Theresa Yelverton


Theresa Yelverton was an English woman who became notorious because of her involvement in the Yelverton case, a 19th-century Irish law case, which eventually resulted in a change to the law on mixed religion marriages in Ireland.

Life

Longworth was born in Cheetwood, Manchester, Lancashire, England, the youngest of seven children born to Thomas Longworth, a silk manufacturer. After meeting Major William Charles Yelverton, Viscount Avonmore on a steamer in August 1852, falling in love with him, and pursuing him for several years, she married him secretly on 15 August 1857 at Rostrevor, County Down, Ireland, allowing her to be styled as, and to have earned the title, "Thérèse Yelverton, Viscountess Avonmore". She was a nurse in 1857 in Galata, Russia during the Crimean War.
However, the Viscount remarried within the year, bringing about a series of trials during the course of which he allegedly used his influence with the House of Lords to annul his first marriage.
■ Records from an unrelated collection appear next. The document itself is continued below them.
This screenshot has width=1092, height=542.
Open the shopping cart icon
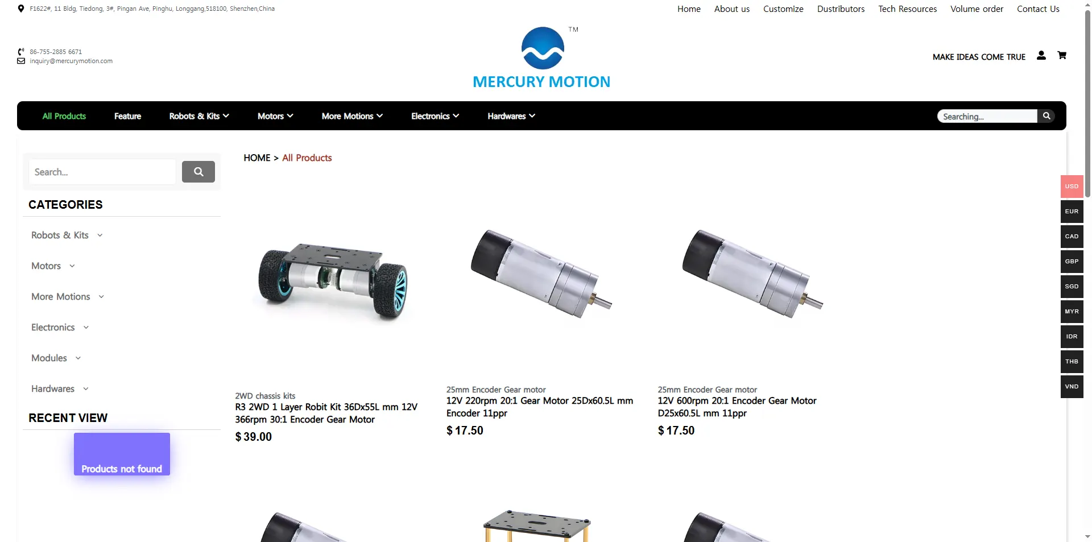(x=1061, y=55)
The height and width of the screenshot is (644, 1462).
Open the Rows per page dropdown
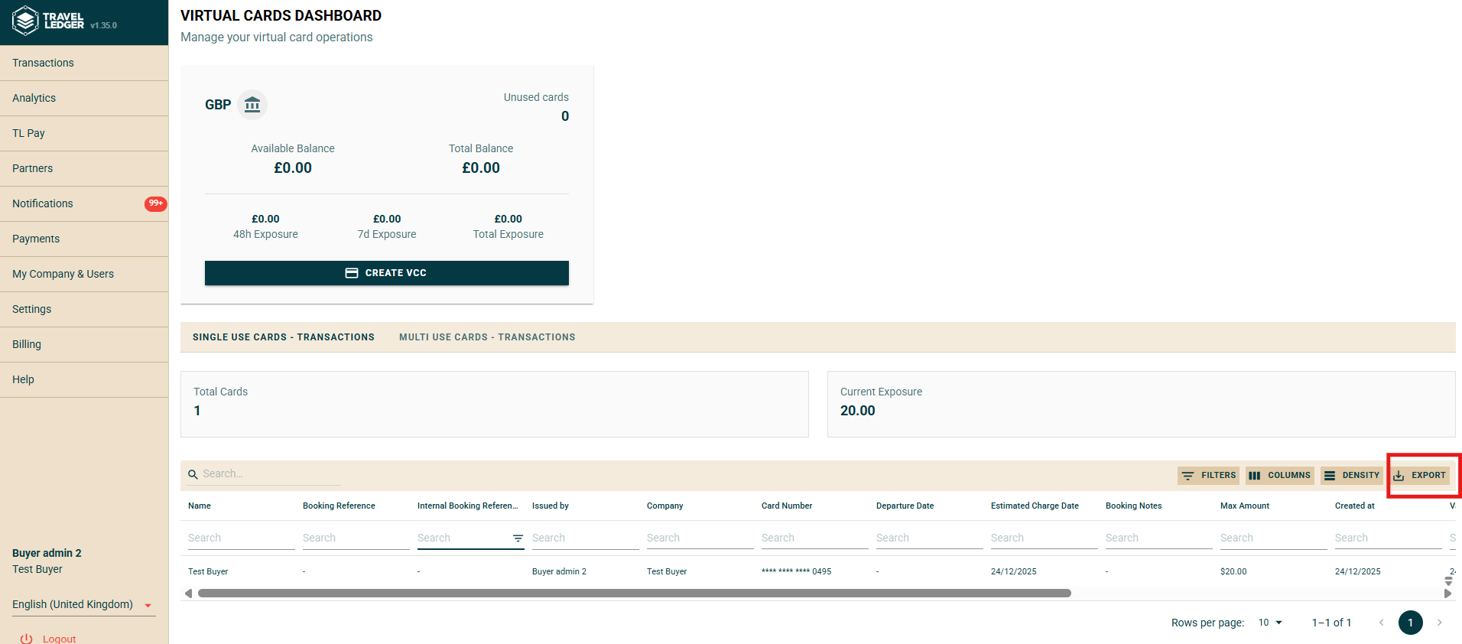coord(1270,623)
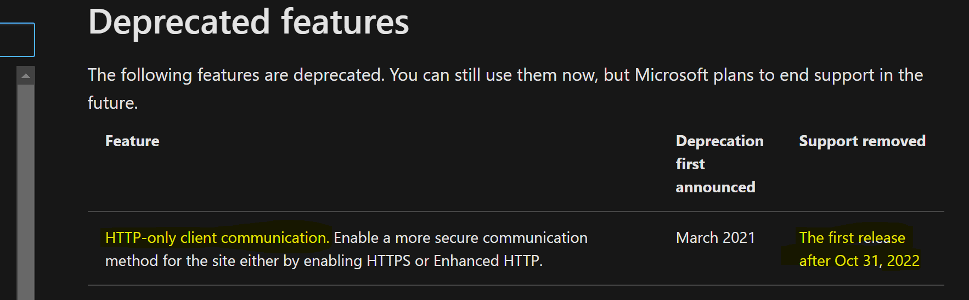The height and width of the screenshot is (300, 969).
Task: Focus the blue-outlined filter box at left
Action: point(17,40)
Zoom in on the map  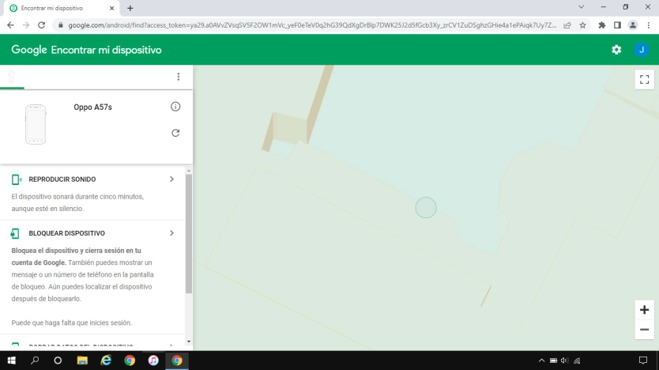644,310
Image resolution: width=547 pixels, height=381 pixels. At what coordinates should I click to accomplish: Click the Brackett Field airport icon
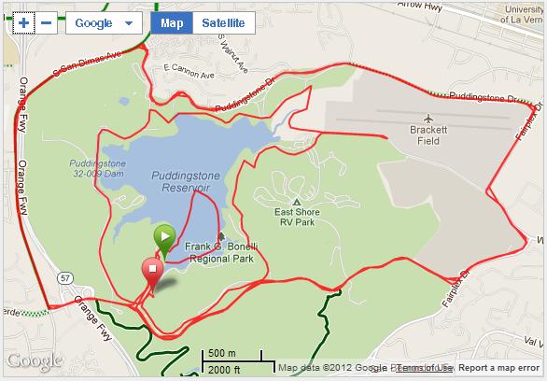pyautogui.click(x=428, y=119)
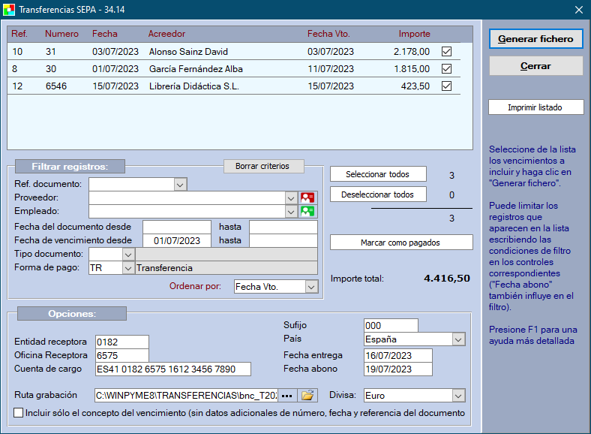Uncheck the Alonso Sainz David row checkbox
This screenshot has height=434, width=591.
(447, 52)
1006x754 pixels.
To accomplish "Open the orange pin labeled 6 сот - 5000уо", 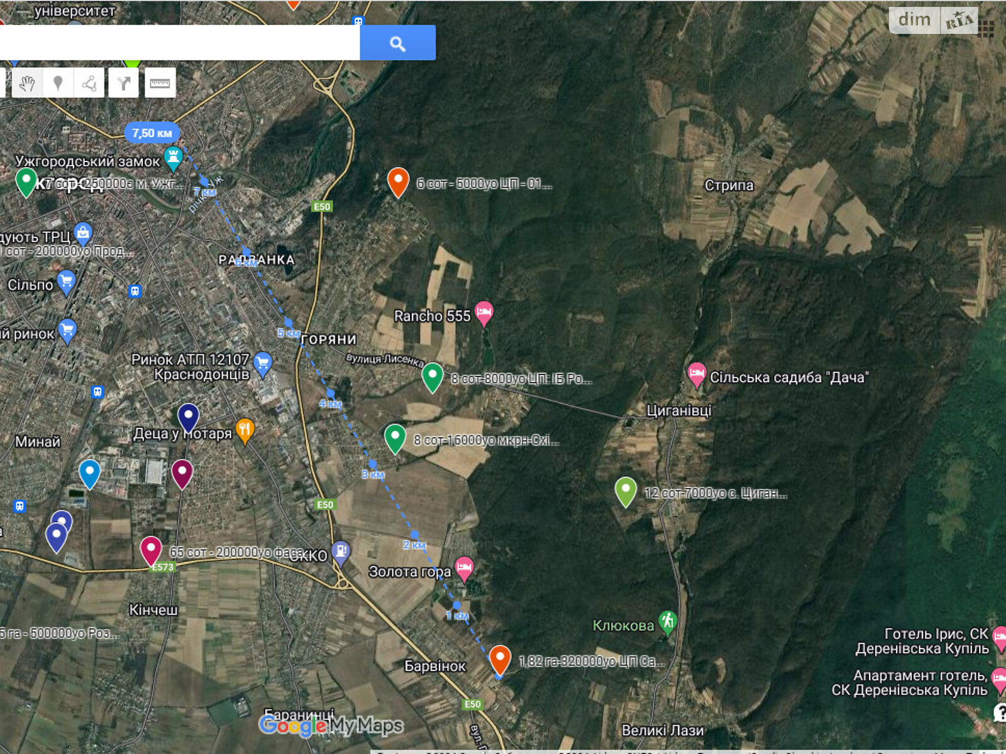I will (x=398, y=182).
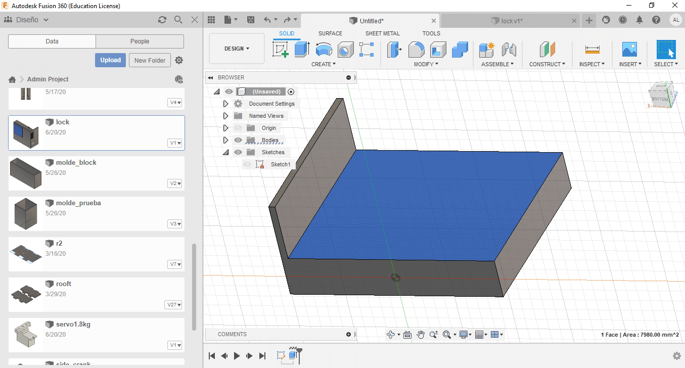Open the DESIGN workspace dropdown
Screen dimensions: 685x368
click(237, 49)
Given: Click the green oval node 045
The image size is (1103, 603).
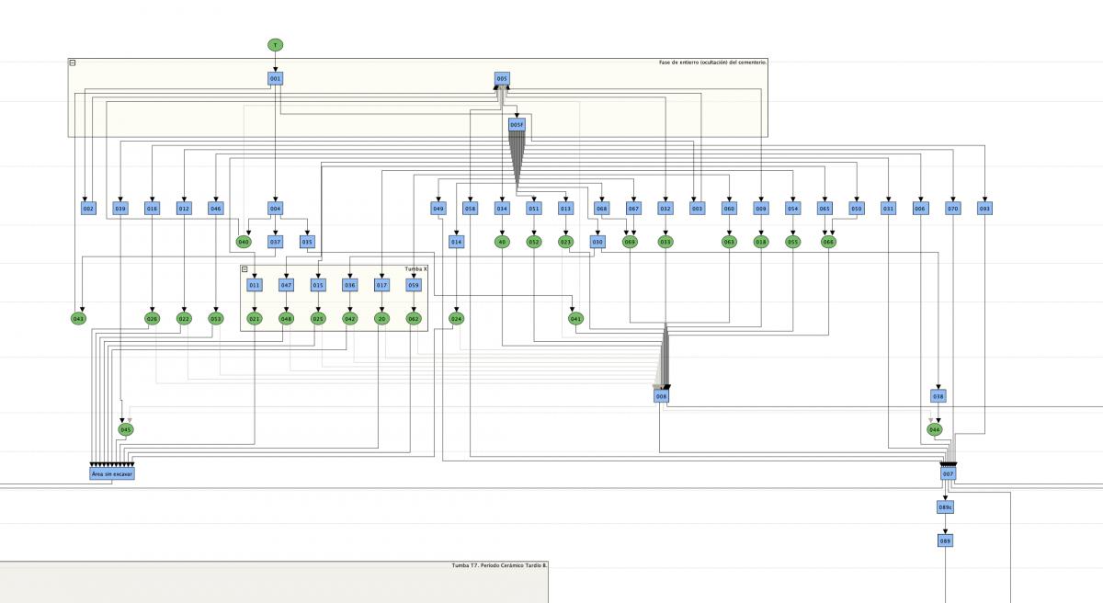Looking at the screenshot, I should click(126, 429).
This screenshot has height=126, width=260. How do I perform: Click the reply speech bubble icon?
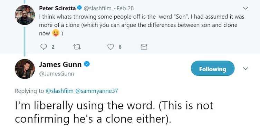point(44,47)
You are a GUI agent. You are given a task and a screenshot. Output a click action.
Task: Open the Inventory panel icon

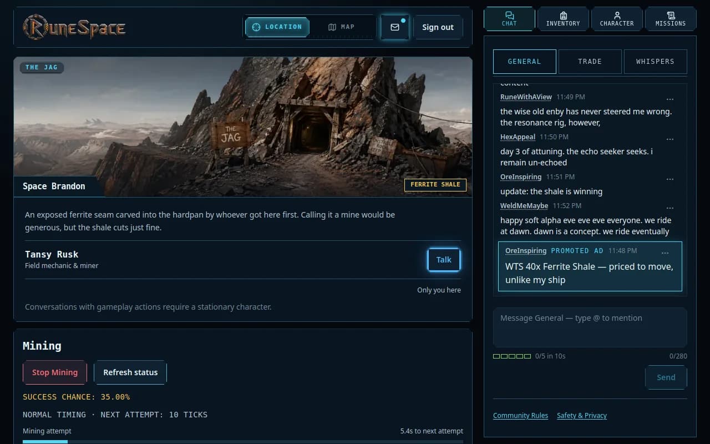click(563, 19)
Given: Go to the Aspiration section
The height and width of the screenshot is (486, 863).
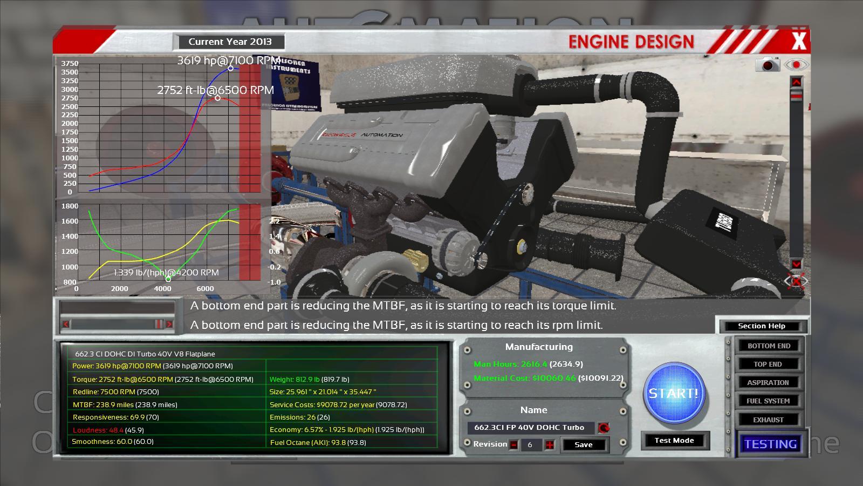Looking at the screenshot, I should coord(768,382).

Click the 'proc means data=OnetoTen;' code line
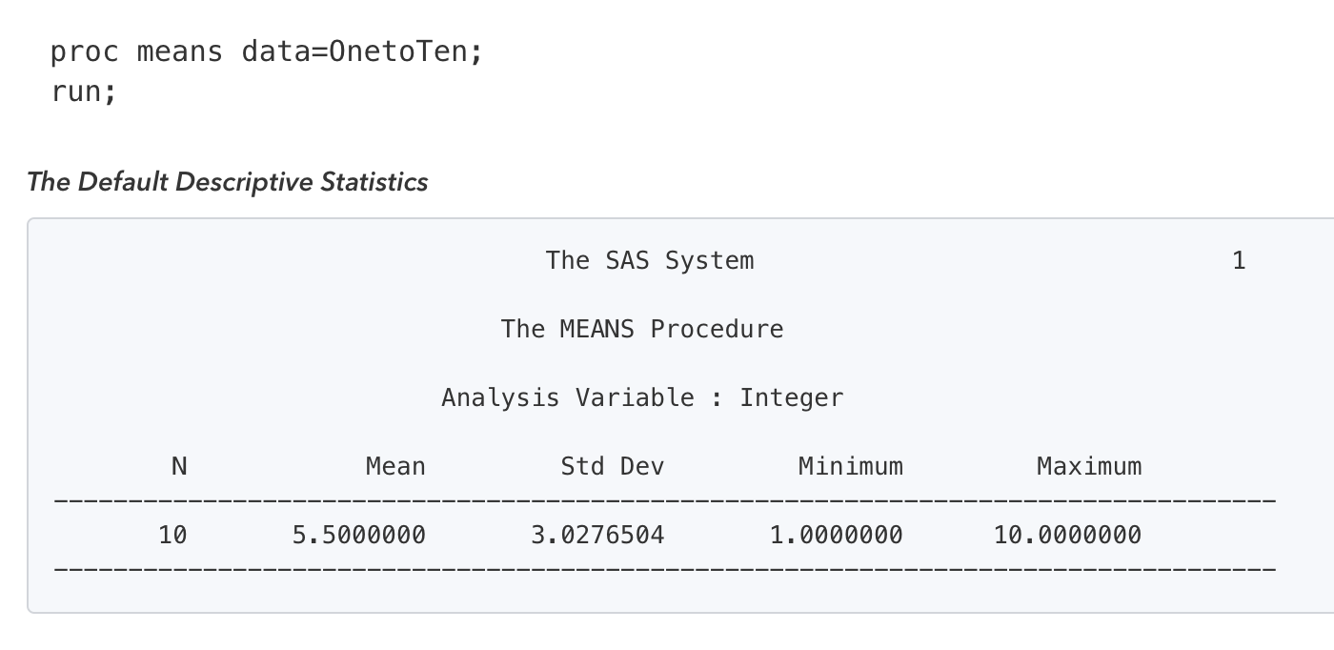[266, 51]
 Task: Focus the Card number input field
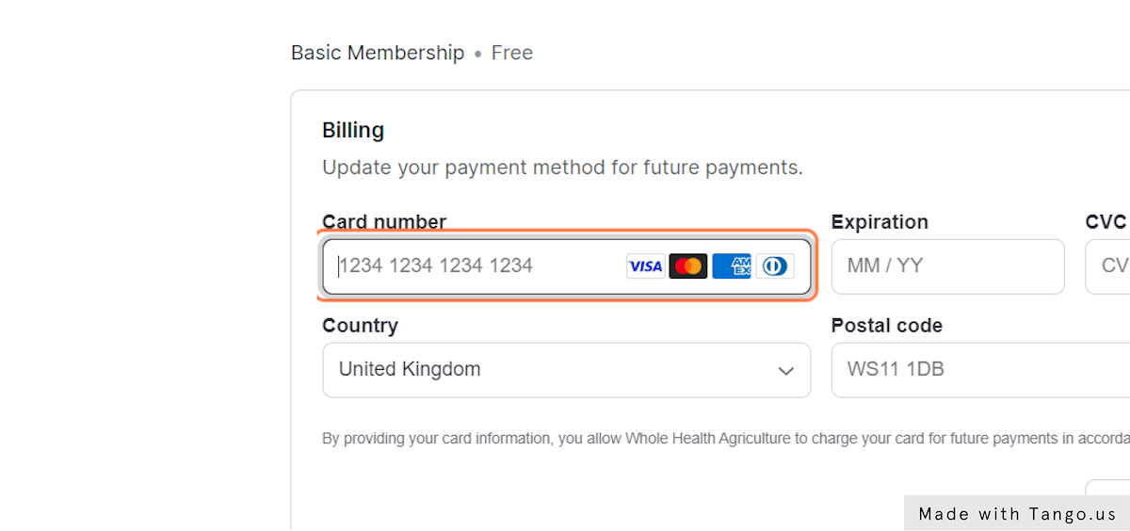pos(567,266)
The case brought notoriety and created very mixed feelings. "Theresa was alternately vilified and celebrated, portrayed as a victim who had been 'mercilessly abandoned' and accused of being a lascivious seducer. Sometimes she was depicted as innocent and pure, at others as a ruthless social climber. After six years of trials and appeals, she finally lost her case. In the process, however, she had become a minor celebrity."
Afterwards, she led an itinerant life and supported herself by writing about her travels. Francis Farquhar wrote that she "spent the summer of 1870 in Yosemite, where she attached herself to the Hutchings family and made eyes at John Muir. He escaped to the woods, but not before she had noted enough of his conversation and his ways of life to make him over into Kenmuir, the hero of her novel."

Death

She died in 1881 in Pietermaritzburg, Natal, South Africa.